Emerson Op-Ed on Farming in a Global Marketplace – May 12, 2009
STATEMENT: – Congress recently received the president’s budget request for the next fiscal year. Among the Administration’s proposals was a $250,000-a-year cap on farm program payments and a phase-out of an important element of the safety net for farmers with crop sales above $500,000. Not only are these proposals bad for Missouri farmers (a soybean farmer with $500,000 in sales would probably take home only $36,000 a year), but the budget also fails to recognize the realities America’s farmers face in foreign competition. This month the European Union released its first report on EU subsidy recipients (although not all countries had disclosed their recipients when the report was written). Based on the most recent data available, the recipient of the most farm program spending in the United States would rank 25th in France. Not in the entire EU, but only in France! The top recipient in Missouri would rank 17th in the Republic of Slovenia. Slovenia, for those who aren’t familiar with it, is a very nice Central European country of 2 million people which is roughly 3,000 square miles larger than Missouri’s Eighth Congressional District. Taken as a whole, spending on commodity support under the European Union’s Common Agriculture Policy (CAP) in 2007 was $127 per acre, in the United States it was $12 per acre. The EU also outpaced the U.S. in spending on non-commodity support by a tally of $37 per acre to $8 per acre in the U.S.

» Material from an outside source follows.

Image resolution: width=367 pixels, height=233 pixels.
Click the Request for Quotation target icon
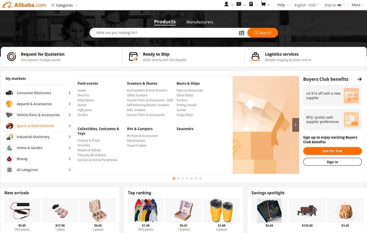coord(11,57)
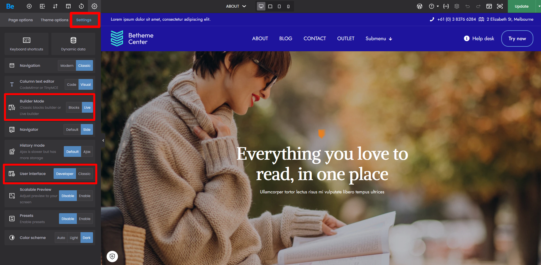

U.S. farmers, however, have long been willing to reduce farm program payments in return for meaningful access to markets around the globe. So far this access has yet to materialize. Long-standing trade disputes with the EU over beef and genetically modified crops are just a few of the non-tariff barriers to trade protecting foreign markets. Meanwhile, developing countries continue to demand access to American markets and an end to the U.S. farm safety net, while remaining inflexible in opening up their own markets. The U.S. Government has also hindered American producers’ ability to access foreign markets. For years the Cuban market, once a significant U.S. export market, was closed to American farmers and ranchers. In 2008, the 8th year since regaining access, American agriculture sold over $700 million worth of food and agricultural products to Cuba, while still facing onerous payment requirements.
American farmers and ranchers produce the safest, most abundant food supply in the world. It has been estimated that over the next two decades the world’s farmers must double their yields in order to meet global demand. We need our family farms now, and we will need them even more in the future. Let us not turn our back on American producers as they face subsidized competition and unfair barriers to trade.